I was cornered once by a financial advisor at a snobbish Upper West Side cocktail party. I’d casually mentioned that my back had been hurting and she pounced with the following gem: “You should put in a swimming pool,” she explained. “If the thing costs you, like 200K, and your home goes up in value, like 100K, then you just deduct the 100K difference as a medical expense.” She sipped her drink and added: “People do it every day.”
Apart from the fact that 200K seems like a lot for a pool, her comments made me want to go wash my hands. Look – now that I’m old enough to get AARP junk brochures in the mail, I can report having heard every version of the same crazy story: “You should do this-or-that-thing, you big dummy, and you will be able to deduct this-or-that-amount from your taxes. The story always seems to end with the claim that I am the only one not doing this.

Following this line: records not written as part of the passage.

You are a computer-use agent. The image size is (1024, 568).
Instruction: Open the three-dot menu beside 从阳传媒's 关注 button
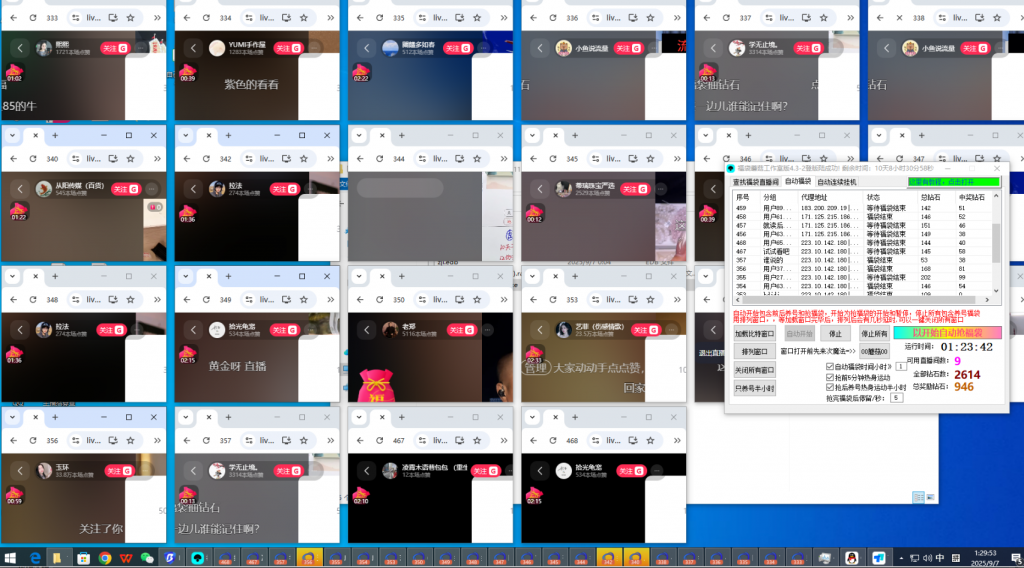click(x=151, y=188)
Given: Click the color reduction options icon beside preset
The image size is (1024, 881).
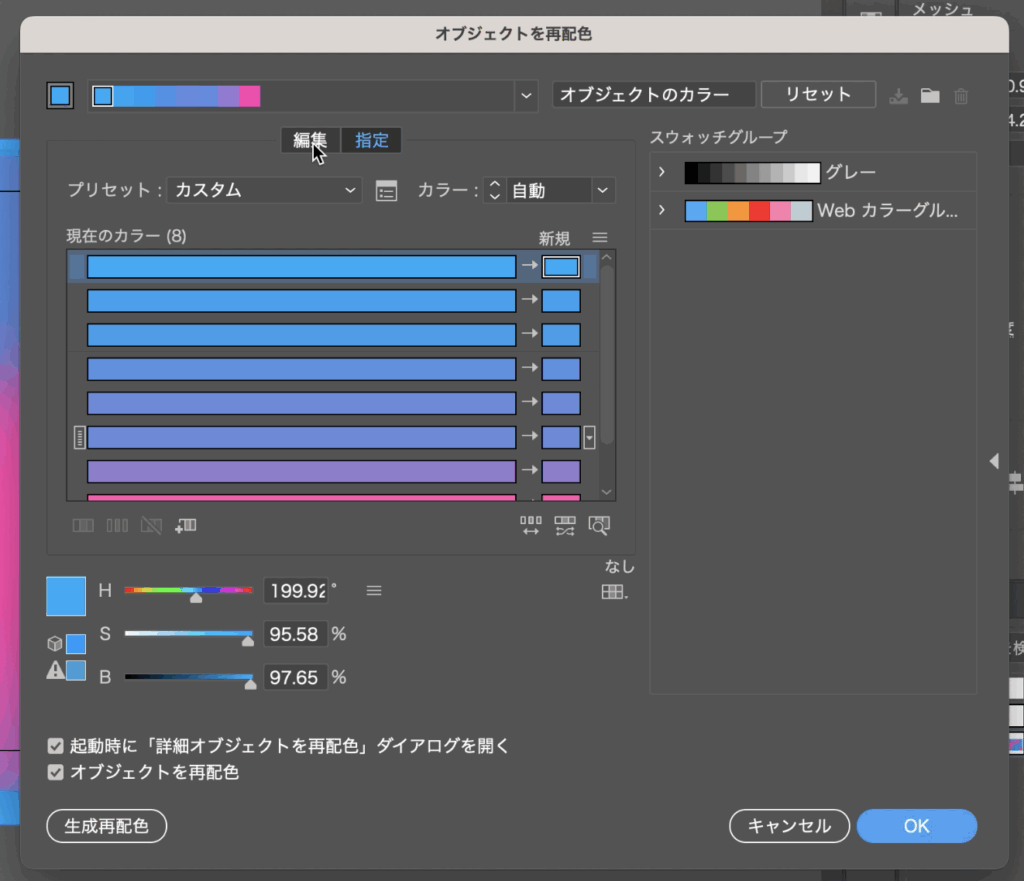Looking at the screenshot, I should coord(386,191).
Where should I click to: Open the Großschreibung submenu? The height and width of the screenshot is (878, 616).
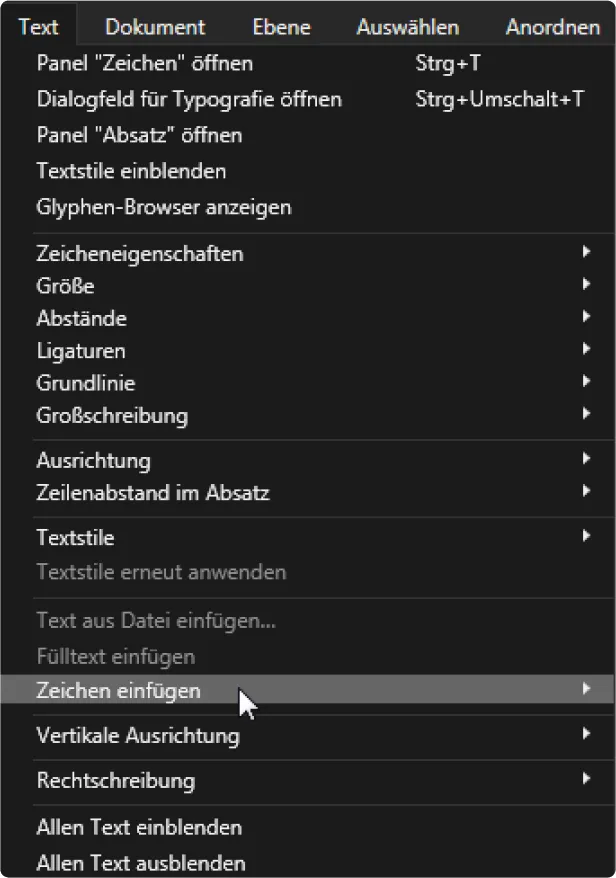112,414
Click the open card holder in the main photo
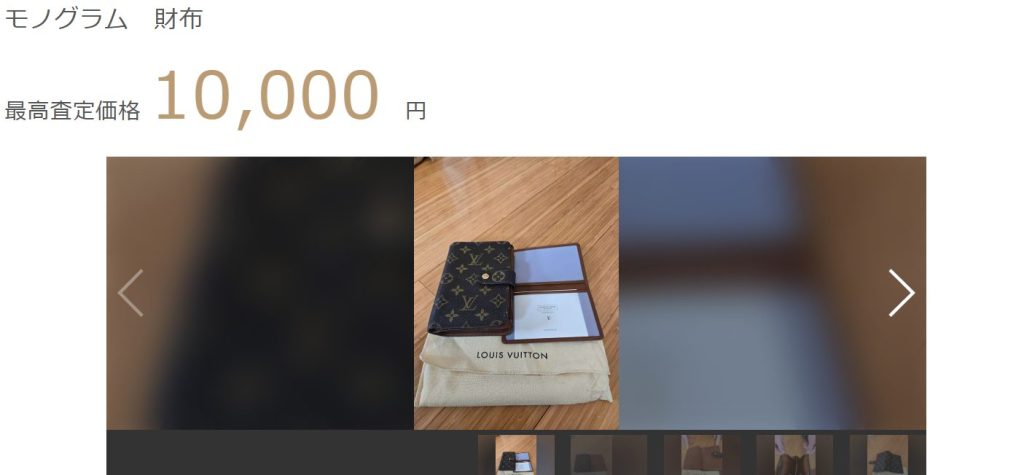This screenshot has height=475, width=1024. pos(554,293)
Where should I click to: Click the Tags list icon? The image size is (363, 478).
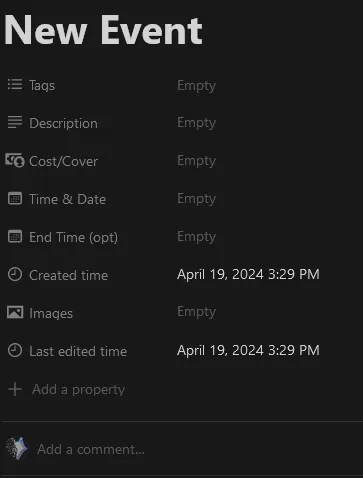click(x=15, y=85)
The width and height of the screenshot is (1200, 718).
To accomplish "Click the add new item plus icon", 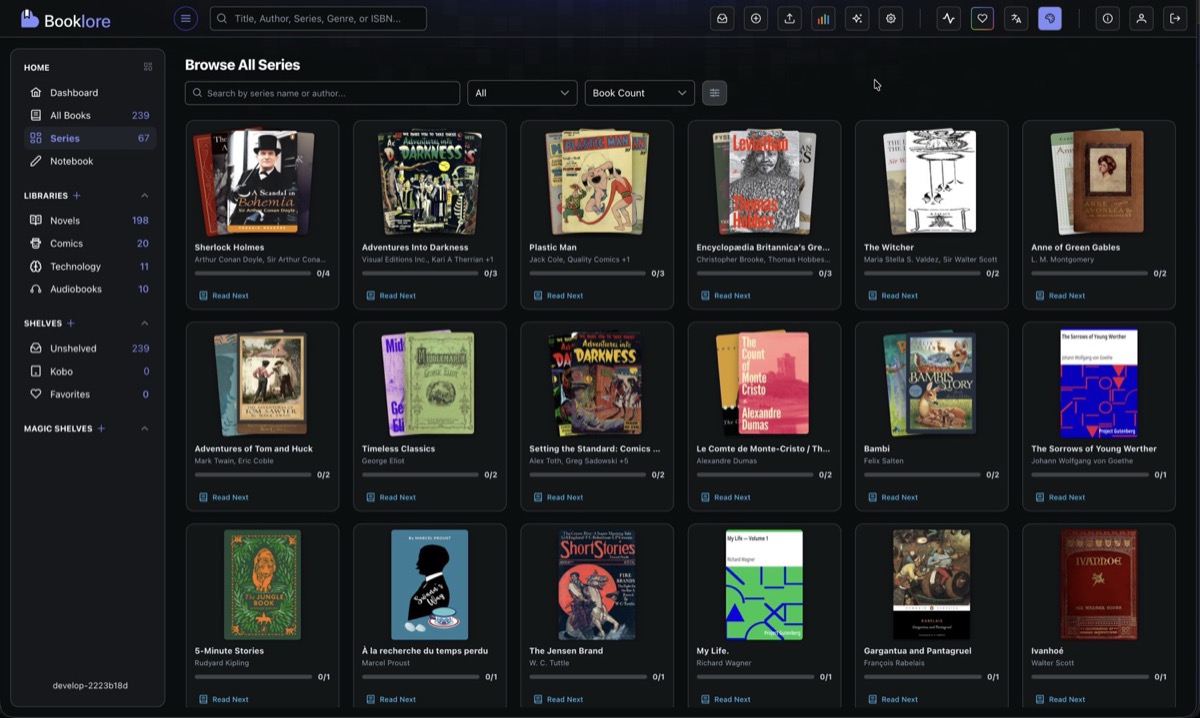I will pos(755,18).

It was thus with some hesitation that I agreed to take a call with a France-based financial advisory group called Leyton (see https://www.leyton.com/en/usa/home). Their Boston office had gotten hold of my number and they of course shared their own version of the you-can-deduct story. But since their sales narrative involved R&D tax credits for businesses – and they specifically mentioned cyber security – I felt obliged to take the call on behalf of you. Here’s what I learned:
“US companies of all sizes – and this includes security start-ups – might be able to deduct research and development expenses in their state and federal tax returns,” explained Taylor Kotas, a tax consultant from Leyton. “Many companies think these credits are restricted to large companies with research teams. But the truth is that any company creating new or improved products, software, or even processes will likely qualify under the tax code.”
I asked for a general idea of how this might affect the returns of a smaller technology company, so we used the example of a cyber security start-up doing $100K in applicable R&D in a given year. Kotas shared that as long as the R&D work covers the relevant assessment criteria (explained below), that the tax savings could approach as much as ten thousand dollars. This is not an insignificant percentage.
We also discussed the Qualified Small Business program, which allows eligible startups to reduce payroll tax liability rather than the standard income tax liability. To qualify, the company must be doing less than $5M per year in gross receipts (which is true for more vendors than are willing to admit). The company must also have been in business for five or fewer years. Again, this is common for the cyber security vendors we cover at TAG Cyber.
Hmmm. This all sounded good, so I shared my swimming pool story with Kotas. Then I asked her whether this R&D tax credit was some shady write-off that would get a company audited immediately. “That’s a common question,” she responded, “and we advise that if returns are completed properly with accurate numbers, and the return is not an amendment for previous years, then the likelihood of increased audit is between zero and three percent.”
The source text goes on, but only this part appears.